Though he had counted some 15 species between Cane Garden Bay and Road Town, he was surprised to see so few specimens per each species. 

While peering through his binoculars, Mr. Petrovic frowned at a cluster of pelicans near Fort Burt. 

“There should be more of them,” he said. “That whole dock should be full of pelicans.” 

The volunteer bird count — which also included a session on Anegada on Friday — is organised here by the National Parks Trust. Like other agencies around the region, the NPT submits results to the National Audubon Society, a United States-based non-profit organisation dedicated to conserving birds and their environments.  

Nancy Woodfield Pascoe, deputy director of the National Parks Trust, said that this year’s count was successful.  

“People were really keen to get out there and look,” Ms. Woodfield Pascoe said, adding that she is pleased with the amount of interest in birds that she has seen post-hurricanes. “It might not seem like such a priority, but it’s really assuring.”  

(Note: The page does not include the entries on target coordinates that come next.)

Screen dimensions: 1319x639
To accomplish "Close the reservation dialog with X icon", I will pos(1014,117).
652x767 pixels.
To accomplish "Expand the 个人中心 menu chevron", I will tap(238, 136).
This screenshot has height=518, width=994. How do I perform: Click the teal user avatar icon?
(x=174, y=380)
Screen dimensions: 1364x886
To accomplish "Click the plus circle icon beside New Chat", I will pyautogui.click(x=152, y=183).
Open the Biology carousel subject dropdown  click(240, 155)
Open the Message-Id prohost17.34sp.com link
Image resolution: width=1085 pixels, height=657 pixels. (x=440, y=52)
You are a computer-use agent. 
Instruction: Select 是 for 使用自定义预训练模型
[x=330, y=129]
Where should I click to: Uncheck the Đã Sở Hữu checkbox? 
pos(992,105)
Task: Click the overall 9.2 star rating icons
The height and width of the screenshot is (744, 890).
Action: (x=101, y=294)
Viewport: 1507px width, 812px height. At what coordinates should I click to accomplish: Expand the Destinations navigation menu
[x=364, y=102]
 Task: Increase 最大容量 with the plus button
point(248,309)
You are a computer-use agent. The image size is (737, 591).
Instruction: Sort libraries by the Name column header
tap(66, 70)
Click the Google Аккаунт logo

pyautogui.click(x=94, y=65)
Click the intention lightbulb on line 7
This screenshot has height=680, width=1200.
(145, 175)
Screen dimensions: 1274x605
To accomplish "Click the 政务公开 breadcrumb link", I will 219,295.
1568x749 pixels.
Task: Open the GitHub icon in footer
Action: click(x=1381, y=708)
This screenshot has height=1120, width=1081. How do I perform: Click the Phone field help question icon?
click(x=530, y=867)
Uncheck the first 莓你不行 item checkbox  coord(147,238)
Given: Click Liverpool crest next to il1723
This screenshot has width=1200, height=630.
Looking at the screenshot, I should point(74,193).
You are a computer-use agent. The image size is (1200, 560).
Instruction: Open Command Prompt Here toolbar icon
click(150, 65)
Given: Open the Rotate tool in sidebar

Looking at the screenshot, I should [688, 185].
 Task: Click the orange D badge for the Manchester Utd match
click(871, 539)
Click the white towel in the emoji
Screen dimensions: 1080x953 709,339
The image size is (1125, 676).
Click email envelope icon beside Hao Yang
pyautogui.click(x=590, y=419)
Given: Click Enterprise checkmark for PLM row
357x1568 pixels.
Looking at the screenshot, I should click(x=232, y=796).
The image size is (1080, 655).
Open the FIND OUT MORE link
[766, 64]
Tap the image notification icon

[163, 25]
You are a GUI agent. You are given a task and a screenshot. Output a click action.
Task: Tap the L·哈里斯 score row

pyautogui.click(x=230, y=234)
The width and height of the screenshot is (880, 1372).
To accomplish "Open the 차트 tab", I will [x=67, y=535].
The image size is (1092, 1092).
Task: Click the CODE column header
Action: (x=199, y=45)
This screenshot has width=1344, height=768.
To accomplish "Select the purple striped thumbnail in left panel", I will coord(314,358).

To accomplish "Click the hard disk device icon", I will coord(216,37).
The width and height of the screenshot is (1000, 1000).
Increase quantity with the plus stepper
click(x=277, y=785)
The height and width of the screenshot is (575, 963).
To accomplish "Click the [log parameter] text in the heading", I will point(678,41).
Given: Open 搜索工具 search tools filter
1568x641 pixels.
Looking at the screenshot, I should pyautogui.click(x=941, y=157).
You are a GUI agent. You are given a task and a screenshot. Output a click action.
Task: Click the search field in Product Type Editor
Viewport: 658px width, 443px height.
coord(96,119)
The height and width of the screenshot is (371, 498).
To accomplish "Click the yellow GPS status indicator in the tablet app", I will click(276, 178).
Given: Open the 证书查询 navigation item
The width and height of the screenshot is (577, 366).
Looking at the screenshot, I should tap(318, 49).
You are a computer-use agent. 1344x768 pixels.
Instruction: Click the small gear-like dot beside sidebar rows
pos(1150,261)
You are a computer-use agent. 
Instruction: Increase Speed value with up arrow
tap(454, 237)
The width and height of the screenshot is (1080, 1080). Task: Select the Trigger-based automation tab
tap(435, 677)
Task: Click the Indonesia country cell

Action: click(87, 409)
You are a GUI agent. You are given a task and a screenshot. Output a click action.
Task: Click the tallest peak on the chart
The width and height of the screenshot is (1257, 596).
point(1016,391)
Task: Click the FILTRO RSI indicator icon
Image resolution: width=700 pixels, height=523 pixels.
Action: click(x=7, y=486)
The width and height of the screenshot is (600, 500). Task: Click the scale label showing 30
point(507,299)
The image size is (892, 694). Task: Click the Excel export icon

All told, 23 species and 340 birds were counted in Anegada, and the Tortola numbers are still being tallied, according to the NPT. 

 

Birds facing threats 

Mr. Petrovic has been participating in the count for about 30 years. Each year, he typically counts some 30 species on Tortola, but he fears that the re-growth after the 2017 hurricanes has been slowed by other issues.  

Explaining that birds are a “window to the environment,” Mr. Petrovic said that examining their populations can help identify environmental problems. 

“The development causes pollution,” he said. “We got to get a handle on pollution and keep it in check.” 

Other threats to birds, he said, include destruction of mangroves and the use of pesticides and rat poison. 

Asked if some native VI birds are at risk of becoming endangered, he said “absolutely,” adding that he has seen evidence of local birds like chicken hawks suffering from poisoning and other manmade threats. 

Pelicans sit on a pier near Road Reef. Mr. Petrovic expected to see more. (Photo: NIA DOUGLAS)

 

Fishing and farming 

As Mr. Petrovic drove across the island jotting down all of the pelicans, doves, egrets, sparrows, grebes and other birds that he came across, he explained that before the VI relied on tourism and financial services, fishing and agriculture were among the most substantial industries. 

Polluting the environment, he explained, causes these industries to suffer. 

“We don’t know what’s going to happen in the future,” he said. “The BVI may well have to go back to [those industries] to survive.” 

Though overall numbers were down this year, Mr. Petrovic was pleased to note that many of the birds he did spot were juveniles, which suggested that there has been breeding following the hurricanes.  

The National Audubon Society — which hosts the annual count “to assess the health of bird populations, and to help guide conservation action” — has records of VI counts reaching back to 1988.